За службой следит, чинно перелистывая молитвослов, и при этом зорко высматривают в массе прихожан нужных людей. По окончании литургии будет торопливо к ним подходить, целовать и обращаться с просьбой. Глаза обычно на мокром месте, зато губы сложены в улыбочку. Если в просьбе отказали, не обижается. Ловит следующего, просит о чём‑то другом.

Любит посещать различные бесплатные сборища, где под руководством «учителей» изучают все на свете, от «агни–йоги» до искусства иконописи. У них постоянно не хватает времени, вечно спешат в никуда.

Где ночуют эти несчастные халды? Чем питаются? Бог весть!

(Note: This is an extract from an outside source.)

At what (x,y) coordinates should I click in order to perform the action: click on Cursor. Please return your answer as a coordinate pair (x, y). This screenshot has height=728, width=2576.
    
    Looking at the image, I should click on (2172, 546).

В лучшем случае оседают в женских монастырях. А чаще гибнут.

Нелепо и страшно.

ХАМЕЛЕОН.

Жил он себе, поживал в Южной Америке, в Эквадоре, в районе банановых плантаций. Заприметив мошку или какое‑нибудь другое насекомое, стремительно выбрасывал длинный язык, налеплял на него добычу, и она вместе с языком оказывалась в маленькой пасти.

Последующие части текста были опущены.